At the beginning of July one of Betsy’s new friends from London came to visit. He was a shy man who had a hearty laugh. He was a committed Quaker from a banking family called Fry. The banking business came out of their trade in tea and spices. He was a good potential match for Betsy. Betsy had an understanding of marriage when she was 15, with James Lloyd, the son of the Quaker who founded the bank, but it was broken off. It was an episode which must have left its mark on her.
That same month Betsy’s father took the family on a tour of the South and West of England. In September they came to Coalbrookdale where she became close friends with her cousin Priscilla Gurney (not to be confused with her sister of the same name) and Deborah Darby. The next day she went to a meeting where she was prophesied over, “…after sitting a time in awful silence, Rebecca Young did speak most beautifully.
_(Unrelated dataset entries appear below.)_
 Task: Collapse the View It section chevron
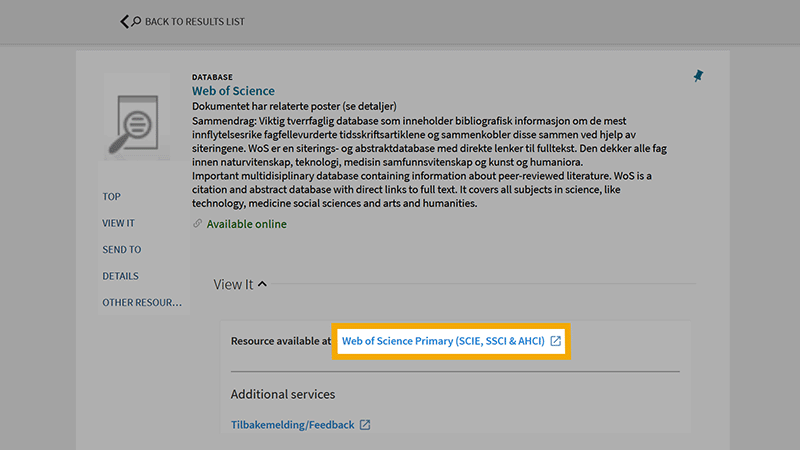point(263,284)
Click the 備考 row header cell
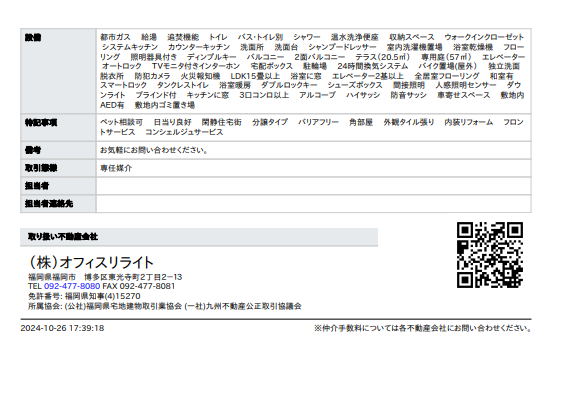The image size is (563, 401). point(58,150)
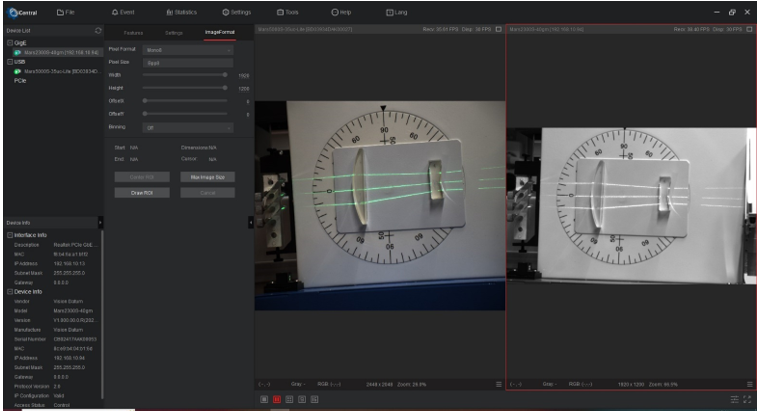Collapse the USB device group
The width and height of the screenshot is (758, 412).
(9, 61)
She did reach my heart. Deborah Darby then spoke. I only fear she says too much of what I am to be – a light to the blind, speech to the dumb and feet to the lame. Can it be?” Then she wrote, “After the meeting my moulded really light and as I walked home by starlight I looked through nature up to nature’s God. Here I am now in Cousin Prissy’s little room – never to forget this day while life is in my body. I know now what the mountain is I have to climb. I am to be a Quaker.”
Joseph Fry, who had often asked Betsy to marry him, bought a gold watch and gave it to Betsy on the evening of the 24th May 1800. “I went down to breakfast, my heart was full. I could hardly keep from crying before them all. I was so oppressed with the weight of the subject before me, natural inclination seemed to long to put the hour of decision afar off, but he gave me the watch last night with this engagement. If I give it back to him by nine o’clock this morning he never more would renew the affair. If I kept it after that hour he never would receive it back…I did not feel at liberty to return the watch. I cried heartily. Joseph felt much for me,” So the decision was made, and from that time Joseph became her confident Four days later she wrote, “My feelings towards Joseph are so calm and pleasant, and I can look forward with so much cheerfulness to a connection with him.”
Betsy made a tearful goodbye to her 86 children and was married at the Quaker chapel in Goats Lane, Norwich on the 19th August 1800. She must have had mixed emotions in leaving her much loved Earlham Hall, and the family she adored. However, she had a new life ahead of her; Joseph had promised to help her in fulfilling God’s call on her life, and he had promised to allow her to make long annual visits to Earlham, and her brother Samuel was to live with her at St Mildred’s Court in the City of London as he was articled in business to Joseph. Her brother being with her and the many visits of her sisters ensured that her separation from her family was as painless as possible.
This church is much as it would have been in Betsy's day.